# [Required task]
Can you rewrite the material below, replacing every "dropdown" with "drop-down list" and keeping everything else the same?

[BEGIN]

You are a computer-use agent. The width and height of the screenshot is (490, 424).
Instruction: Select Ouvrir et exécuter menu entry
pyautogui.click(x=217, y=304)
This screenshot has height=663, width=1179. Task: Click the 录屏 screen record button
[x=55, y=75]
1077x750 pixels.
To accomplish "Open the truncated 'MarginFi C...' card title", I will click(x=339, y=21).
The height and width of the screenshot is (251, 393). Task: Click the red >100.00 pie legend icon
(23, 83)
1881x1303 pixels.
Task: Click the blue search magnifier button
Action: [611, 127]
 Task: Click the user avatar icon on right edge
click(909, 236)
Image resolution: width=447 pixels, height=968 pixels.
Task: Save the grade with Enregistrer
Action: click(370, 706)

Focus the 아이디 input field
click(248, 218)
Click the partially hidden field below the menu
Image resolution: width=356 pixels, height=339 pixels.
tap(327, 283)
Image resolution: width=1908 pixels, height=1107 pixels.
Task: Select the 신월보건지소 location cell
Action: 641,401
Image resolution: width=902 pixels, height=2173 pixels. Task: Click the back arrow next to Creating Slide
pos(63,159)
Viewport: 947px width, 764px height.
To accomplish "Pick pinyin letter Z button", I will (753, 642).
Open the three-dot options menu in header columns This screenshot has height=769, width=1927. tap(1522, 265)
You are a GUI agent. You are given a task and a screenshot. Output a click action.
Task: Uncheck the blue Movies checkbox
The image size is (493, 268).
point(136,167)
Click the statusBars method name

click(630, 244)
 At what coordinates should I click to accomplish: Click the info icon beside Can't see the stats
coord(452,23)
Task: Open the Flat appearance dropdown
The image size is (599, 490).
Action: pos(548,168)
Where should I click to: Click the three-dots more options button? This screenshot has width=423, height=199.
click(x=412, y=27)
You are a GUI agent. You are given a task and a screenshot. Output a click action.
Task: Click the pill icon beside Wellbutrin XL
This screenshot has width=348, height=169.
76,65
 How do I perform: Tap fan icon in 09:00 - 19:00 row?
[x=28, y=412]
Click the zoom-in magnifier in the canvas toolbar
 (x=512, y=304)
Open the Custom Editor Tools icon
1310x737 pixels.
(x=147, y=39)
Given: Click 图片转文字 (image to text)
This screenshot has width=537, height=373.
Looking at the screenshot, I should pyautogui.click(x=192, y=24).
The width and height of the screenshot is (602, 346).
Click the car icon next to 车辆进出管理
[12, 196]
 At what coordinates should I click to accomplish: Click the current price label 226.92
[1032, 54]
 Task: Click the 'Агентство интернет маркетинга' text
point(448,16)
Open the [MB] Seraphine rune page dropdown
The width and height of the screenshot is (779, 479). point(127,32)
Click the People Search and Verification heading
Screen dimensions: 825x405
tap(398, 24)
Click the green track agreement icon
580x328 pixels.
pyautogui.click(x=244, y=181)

[END]

# [Written solution]
You are a computer-use agent. The width and height of the screenshot is (490, 424).
Instruction: Select Ouvrir et exécuter menu entry
pyautogui.click(x=217, y=304)
This screenshot has height=663, width=1179. Task: Click the 录屏 screen record button
[x=55, y=75]
1077x750 pixels.
To accomplish "Open the truncated 'MarginFi C...' card title", I will click(x=339, y=21).
The height and width of the screenshot is (251, 393). Task: Click the red >100.00 pie legend icon
(23, 83)
1881x1303 pixels.
Task: Click the blue search magnifier button
Action: [611, 127]
 Task: Click the user avatar icon on right edge
click(909, 236)
Image resolution: width=447 pixels, height=968 pixels.
Task: Save the grade with Enregistrer
Action: click(370, 706)

Focus the 아이디 input field
click(248, 218)
Click the partially hidden field below the menu
Image resolution: width=356 pixels, height=339 pixels.
tap(327, 283)
Image resolution: width=1908 pixels, height=1107 pixels.
Task: Select the 신월보건지소 location cell
Action: 641,401
Image resolution: width=902 pixels, height=2173 pixels. Task: Click the back arrow next to Creating Slide
pos(63,159)
Viewport: 947px width, 764px height.
To accomplish "Pick pinyin letter Z button", I will (753, 642).
Open the three-dot options menu in header columns This screenshot has height=769, width=1927. tap(1522, 265)
You are a GUI agent. You are given a task and a screenshot. Output a click action.
Task: Uncheck the blue Movies checkbox
The image size is (493, 268).
point(136,167)
Click the statusBars method name

click(630, 244)
 At what coordinates should I click to accomplish: Click the info icon beside Can't see the stats
coord(452,23)
Task: Open the Flat appearance drop-down list
The image size is (599, 490).
Action: pos(548,168)
Where should I click to: Click the three-dots more options button? This screenshot has width=423, height=199.
click(x=412, y=27)
You are a GUI agent. You are given a task and a screenshot. Output a click action.
Task: Click the pill icon beside Wellbutrin XL
This screenshot has width=348, height=169.
76,65
 How do I perform: Tap fan icon in 09:00 - 19:00 row?
[x=28, y=412]
Click the zoom-in magnifier in the canvas toolbar
 (x=512, y=304)
Open the Custom Editor Tools icon
1310x737 pixels.
(x=147, y=39)
Given: Click 图片转文字 (image to text)
This screenshot has width=537, height=373.
Looking at the screenshot, I should pyautogui.click(x=192, y=24).
The width and height of the screenshot is (602, 346).
Click the car icon next to 车辆进出管理
[12, 196]
 At what coordinates should I click to accomplish: Click the current price label 226.92
[1032, 54]
 Task: Click the 'Агентство интернет маркетинга' text
point(448,16)
Open the [MB] Seraphine rune page drop-down list
The width and height of the screenshot is (779, 479). point(127,32)
Click the People Search and Verification heading
Screen dimensions: 825x405
tap(398, 24)
Click the green track agreement icon
580x328 pixels.
pyautogui.click(x=244, y=181)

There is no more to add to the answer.